3 Bu iş kırk gün sürdü. Mumyalama için bu süre gerekliydi. Mısırlılar İsrail için yetmiş gün yas tuttu.
And they fulfilled forty days for him, for so are the days of embalming numbered; and Egypt mourned for him seventy days.
4 Yas günleri geçince, Yusuf firavunun ev halkına, “Eğer benden hoşnut kaldınızsa, lütfen firavunla konuşun” dedi,
And when the days of mourning were past, Joseph spoke to the princes of Pharao, saying, If I have found favour in your sight, speak concerning me in the ears of Pharao, saying,
5 “Babam bana ant içirdi: ‘Ölmek üzereyim. Beni Kenan ülkesinde kendim için kazdırdığım mezara gömeceksin’ dedi. Şimdi lütfen firavuna bildirin, izin versin gideyim, babamı gömüp geleyim.”
My father adjured me, saying, In the sepulchre which I dug for myself in the land of Chanaan, there you shall bury me; now then I will go up and bury my father, and return again.
6 Firavun, “Git, babanı göm, andını yerine getir” dedi.
And Pharao said to Joseph, Go up, bury your father, as he constrained you to swear.
7 Böylece Yusuf babasını gömmeye gitti. Firavunun bütün görevlileri, sarayın ve Mısır'ın ileri gelenleri ona eşlik etti.
So Joseph went up to bury his father; and all the servants of Pharao went up with him, and the elders of his house, and all the elders of the land of Egypt.
8 Yusuf'un bütün ailesi, kardeşleri, babasının ev halkı da onunla birlikteydi. Yalnız çocukları, davarlarla sığırları Goşen'de bıraktılar.
And all the household of Joseph, and his brethren, and all the house of his father, and his kindred; and they left behind the sheep and the oxen in the land of Gesem.
9 Arabalarla atlılar da onları izledi. Büyük bir alay oluşturdular.
And there went up with him also chariots and horsemen; and there was a very great company.
10 Şeria Irmağı'nın doğusunda Atat Harmanı'na varınca, yüksek sesle, acı acı ağıt yaktılar. Yusuf babası için yedi gün yas tuttu.
And they came to the threshing floor of Atad, which is beyond Jordan; and they bewailed him with a great and very sore lamentation; and he made a mourning for his father seven days.
11 O bölgede yaşayan Kenanlılar, Atat Harmanı'ndaki yası görünce, “Mısırlılar ne kadar hüzünlü yas tutuyor!” dediler. Bu yüzden, Şeria Irmağı'nın doğusundaki bu yere Avel-Misrayim adı verildi.
And the inhabitants of the land of Chanaan saw the mourning at the floor of Atad, and said, This is a great mourning to the Egyptians; therefore he called its name, The mourning of Egypt, which is beyond Jordan.

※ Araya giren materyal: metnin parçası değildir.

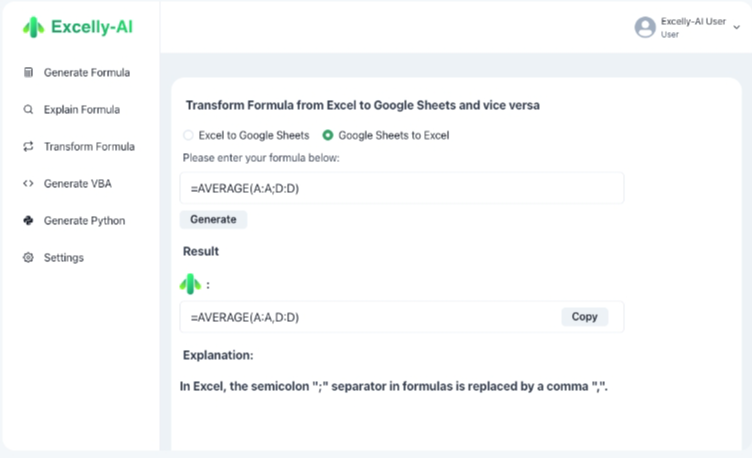Select the Excel to Google Sheets option
The width and height of the screenshot is (752, 458).
coord(188,135)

12 Yakup'un oğulları, babalarının vermiş olduğu buyruğu tam tamına yerine getirdiler.
And thus his sons did to him.
13 Onu Kenan ülkesine götürüp Mamre yakınlarında Makpela Tarlası'ndaki mağaraya gömdüler. O mağarayı mezar yapmak üzere tarlayla birlikte Hititli Efron'dan İbrahim satın almıştı.
So his sons carried him up into the land of Chanaan, and buried him in the double cave, which cave Abraam bought for possession of a burying place, of Ephrom the Chettite, before Mambre.
14 Yusuf babasını gömdükten sonra, kendisi, kardeşleri ve onunla birlikte babasını gömmeye gelenlerin hepsi Mısır'a döndüler.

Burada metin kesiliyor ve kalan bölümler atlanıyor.